For it, this patch adds irqcontext argument in some functions
(ex, remove_maping and __remove_mapping) but these functions
are not hot path so i believe it's not a problem.

And it exports swap_info_get and check that we can get a
swap_info_struct->s lock in advance in irq context.
Because __swapcache_free must be succesful.
Otherwise, If __swapcache_free can be failed, we should rollback
things done by __delete_from_swap_cache and it could need memory
allocation for radix tree node in irq context.

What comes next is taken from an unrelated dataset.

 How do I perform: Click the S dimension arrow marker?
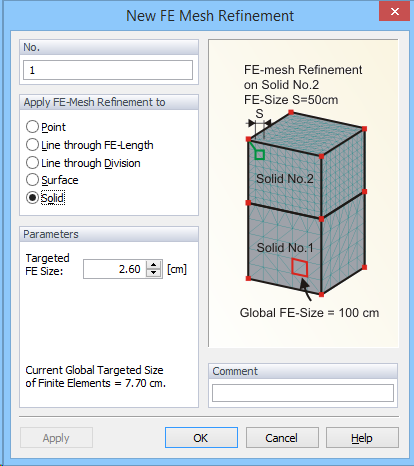click(x=259, y=123)
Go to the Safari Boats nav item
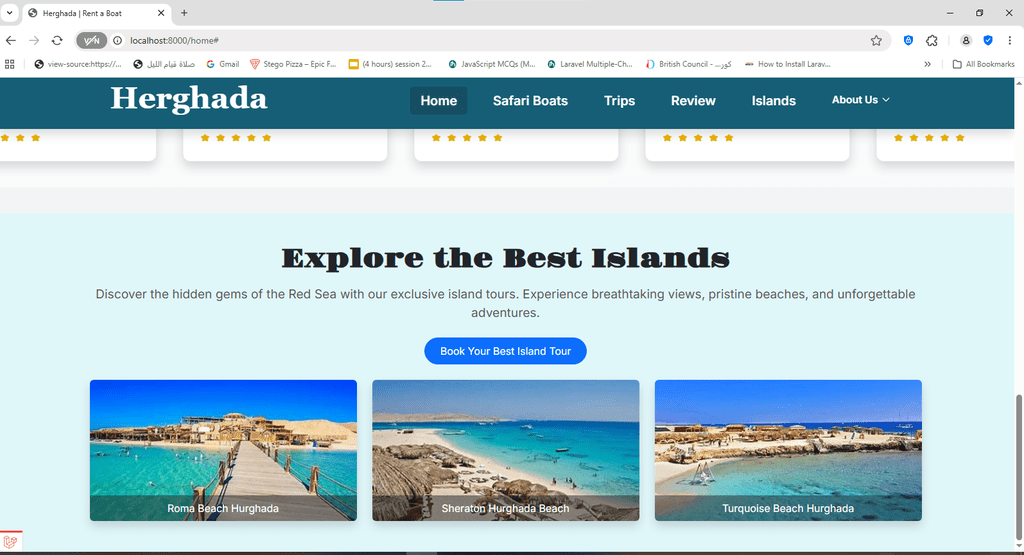The width and height of the screenshot is (1024, 555). click(530, 101)
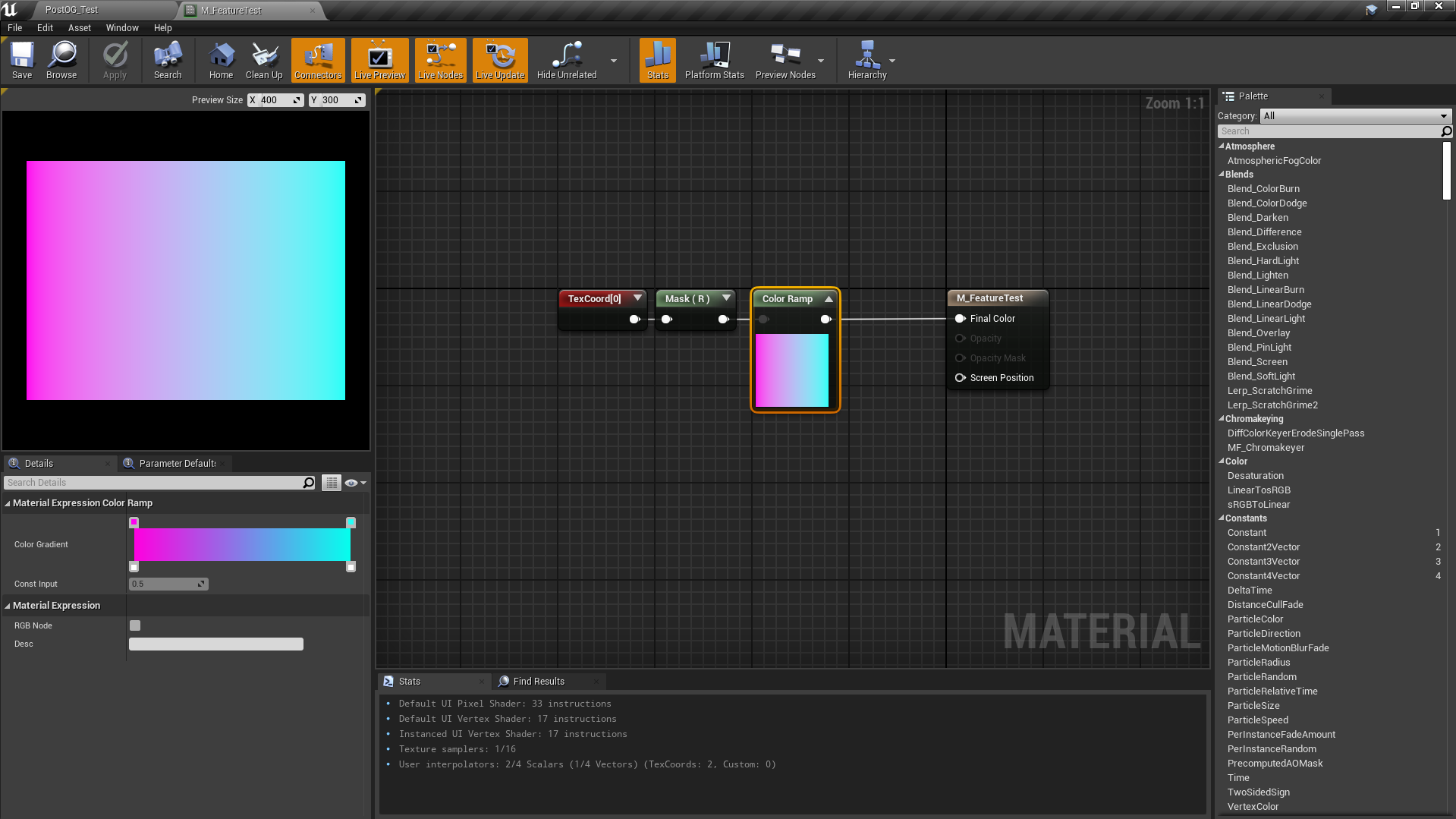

More concern is handling for mem_cgroup_uncharge_swapcache in
irqcontext, which isn't aware of irqcontext at the moment and it
should be successful like above reason.

After I review that code, I think it's not a big challenge if I missed
somethings.

My rough plan is following as,

1. Make mctz->lock beging aware of irq by changing spin_lock with
   spin_lock_irqsave.
2. Introuduce new argument "locked" in __mem_cgroup_uncharge_common
   so that __mem_cgroup_uncharge_common can avoid lock_page_cgroup in
   irqcontext to avoid deadlock but caller in irqcontext should be held
   it in advance by next patch.
3. Introduce try_lock_page_cgroup, which will be used __swapcache_free.
4. __remove_mapping can held a page_cgroup lock in advance before calling
   __swapcache_free

I'd like to listen memcg people's opinions before diving into coding.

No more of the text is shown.